Le mouvement ne s’est pas limité aux campus

Bien que l’attention ait été majoritairement concentrée sur les manifestations étudiantes et les occupations d’universités, de plus en plus de gens s’organisèrent autour de leurs propres revendications et contre la guerre du Vietnam, ce qui donna lieu à des mouvements d’ampleur variée dans tout le pays.

Le 31 mars 1968, des milliers d’étudiants rejoignirent les paysans qui s’opposaient à la construction de l’Aéroport international de Narita et affrontèrent la police. La lutte s’est poursuivie pendant des années, et certains paysans refusent encore aujourd’hui de quitter leur terre.

En juillet, des travailleurs du rail appelèrent les étudiants de deux universités à les aider à arrêter un train transportant des marchandises à destination du Vietnam.
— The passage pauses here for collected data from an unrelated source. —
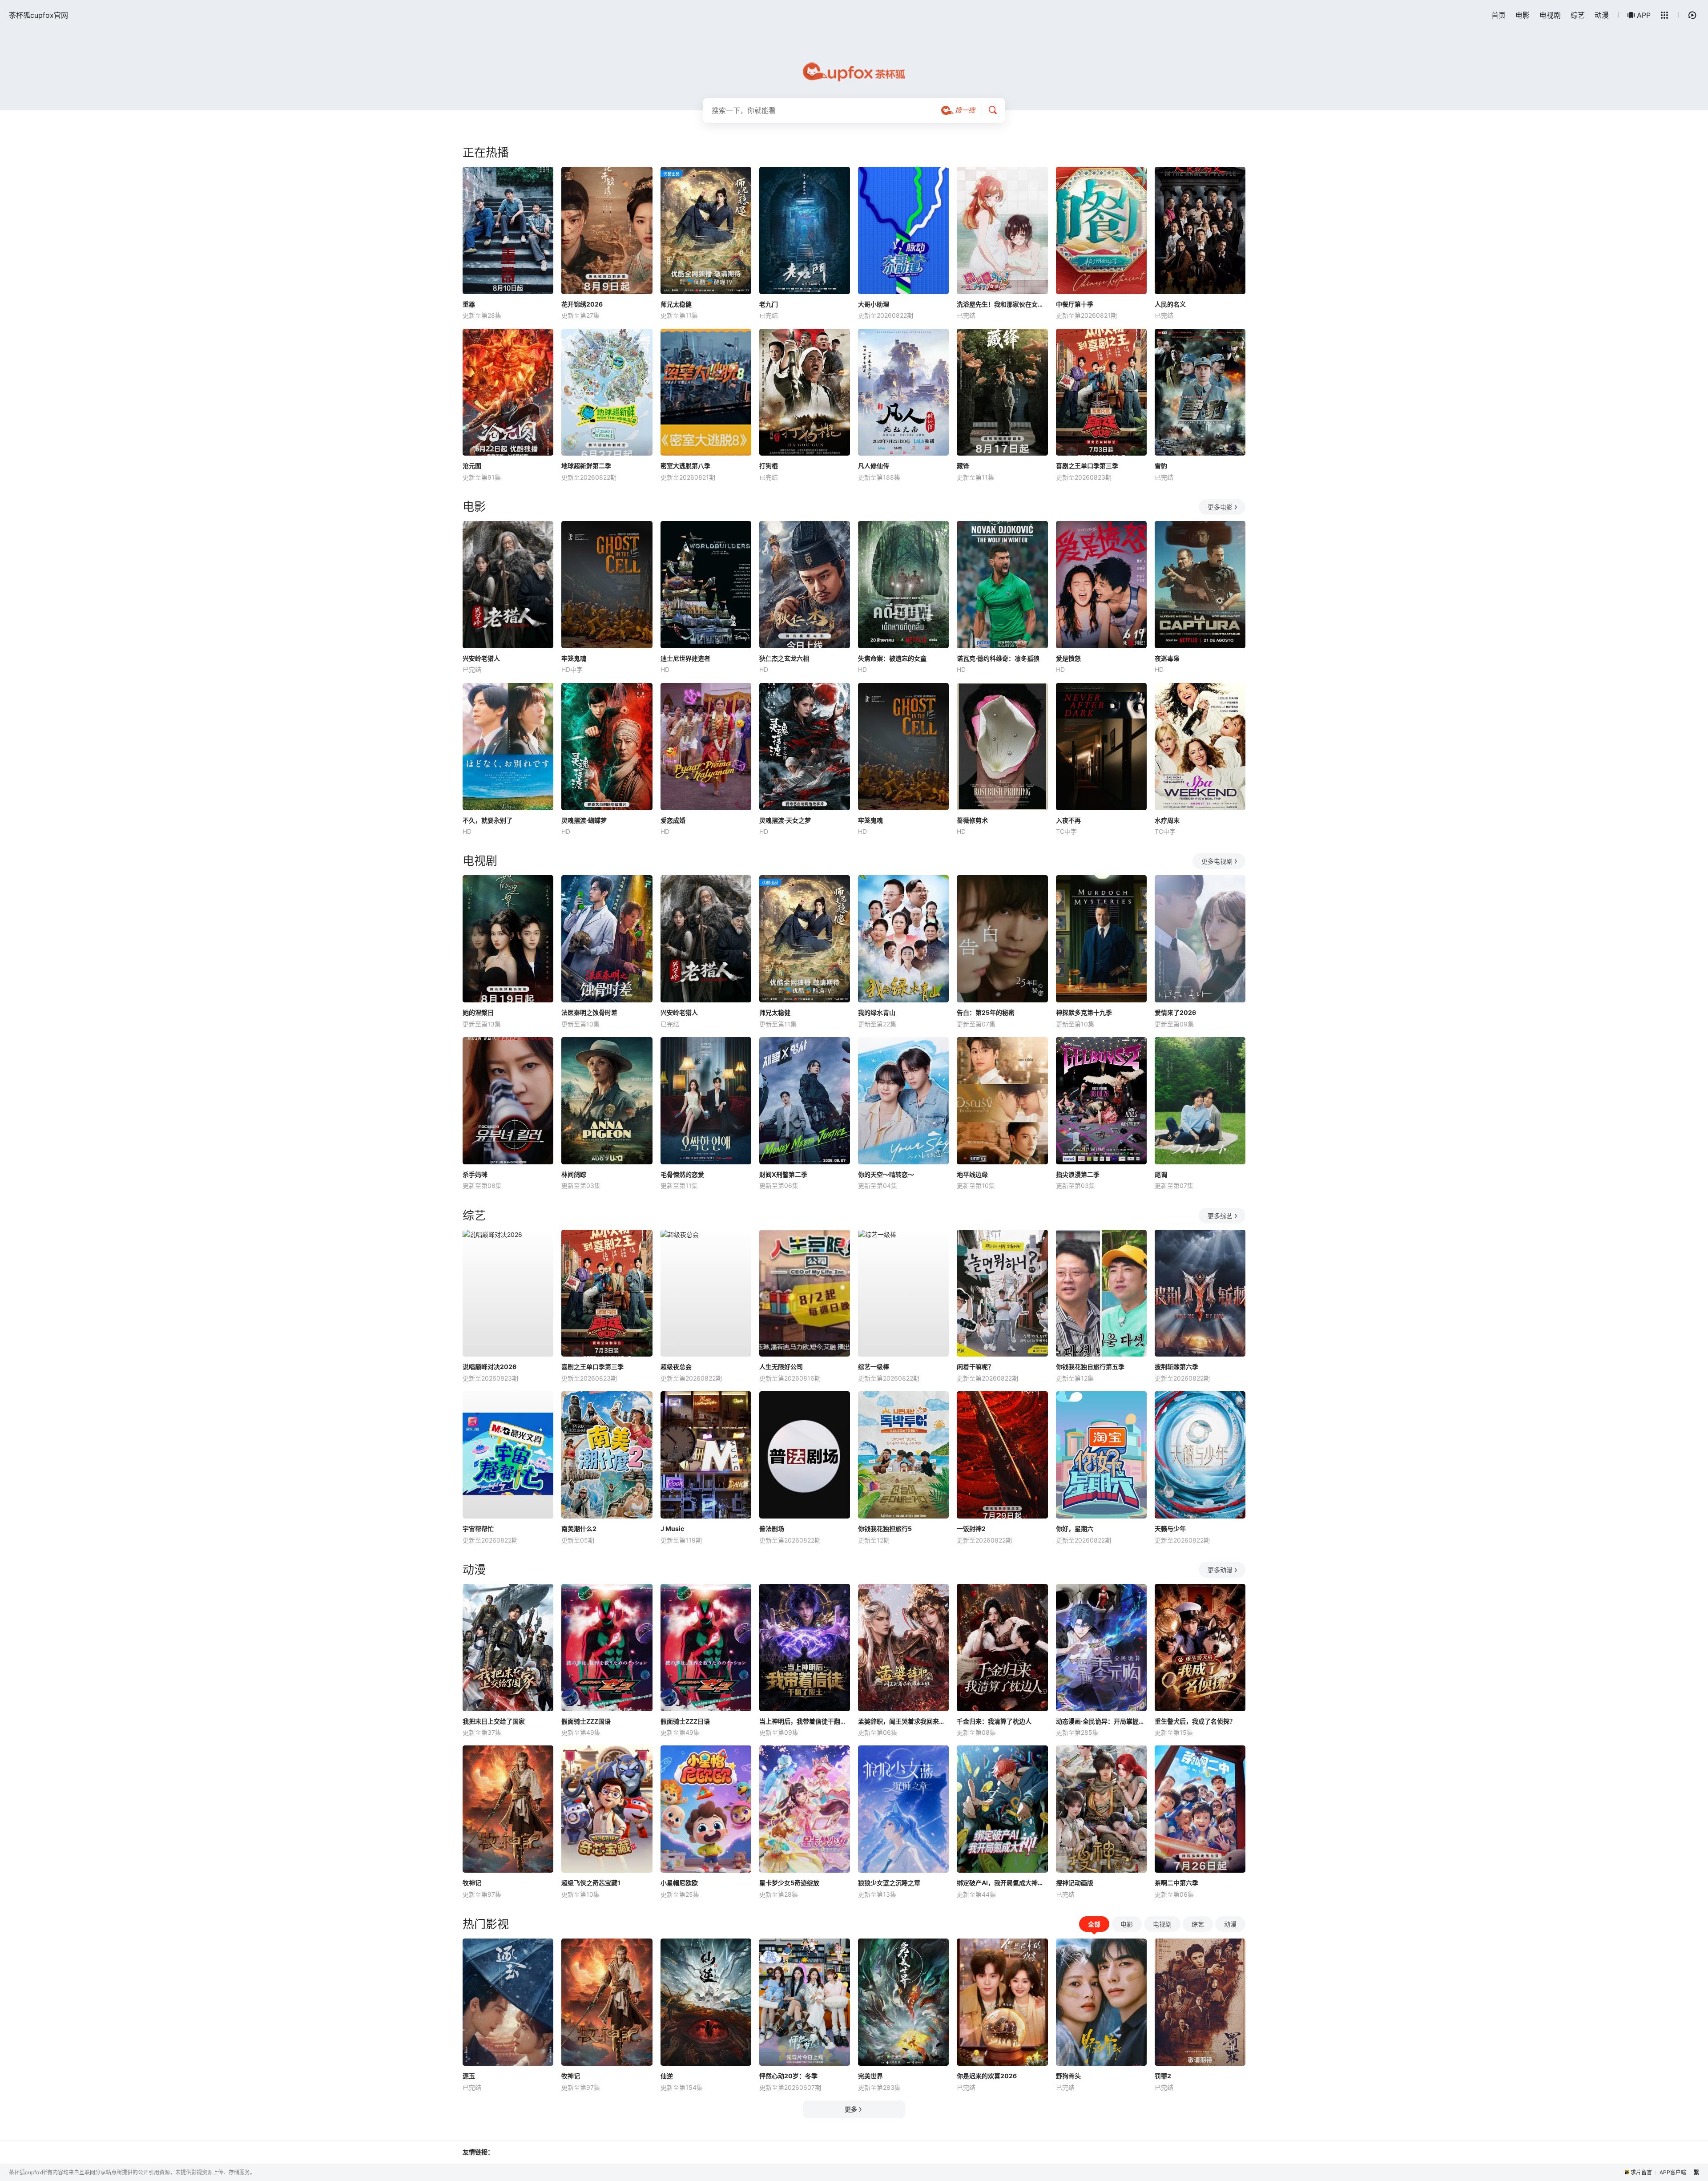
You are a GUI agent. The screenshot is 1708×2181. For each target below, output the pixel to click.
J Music (672, 1528)
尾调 (1161, 1174)
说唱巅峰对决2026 (489, 1366)
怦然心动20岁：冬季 (788, 2076)
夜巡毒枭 (1167, 658)
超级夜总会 (676, 1366)
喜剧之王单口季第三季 (1087, 465)
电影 (1522, 15)
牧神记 (472, 1882)
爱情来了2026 (1175, 1012)
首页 (1498, 15)
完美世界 (870, 2076)
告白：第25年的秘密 (986, 1012)
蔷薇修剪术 (972, 820)
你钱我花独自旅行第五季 (1090, 1366)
Étudiants et travailleurs envahirent les voies et grimpèrent à bord pour discuter avec les travailleurs présents dans la cabine. Après 9 heures, la police dispersa la manifestation et le train reprit son voyage mortel.
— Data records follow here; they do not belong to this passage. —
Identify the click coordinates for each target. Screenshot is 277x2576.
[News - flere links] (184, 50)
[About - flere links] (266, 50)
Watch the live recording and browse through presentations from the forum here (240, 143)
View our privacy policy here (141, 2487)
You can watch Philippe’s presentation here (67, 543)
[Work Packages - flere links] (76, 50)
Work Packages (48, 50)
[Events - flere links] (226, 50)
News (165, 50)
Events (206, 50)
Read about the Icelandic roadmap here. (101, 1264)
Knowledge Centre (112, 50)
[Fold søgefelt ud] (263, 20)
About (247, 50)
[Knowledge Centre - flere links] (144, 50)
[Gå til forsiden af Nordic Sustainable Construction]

Le 9 octobre, à Tokyo, Osaka et Kyoto, des échauffourées eurent lieu entre policiers et étudiants, faisant 80 blessés et aboutissant à 188 arrestations. La loi antiémeute, qui avait été suspendue, fut restaurée et 800 000 personnes descendirent dans la rue pour protester contre cette décision.

Le mouvement radical étudiant de la fin des années 1960 a ensuite commencé à décliner. Comme ailleurs dans le monde, certains militants se sont tournés vers des actions terroristes pour tenter de déstabiliser l’empire. Ils ont formé des petits groupes organisés sur le modèle militaire et ont eu recours à des attaques terroristes, se lançant dans des kidnappings de personnes haut placées, des détournements d’avions et des assassinats.

Les mouvements étudiants avaient été l’étincelle qui donna naissance à des mouvements plus larges dans la population contre la guerre du Vietnam et la poursuite de l’occupation d’Okinawa par l’armée américaine.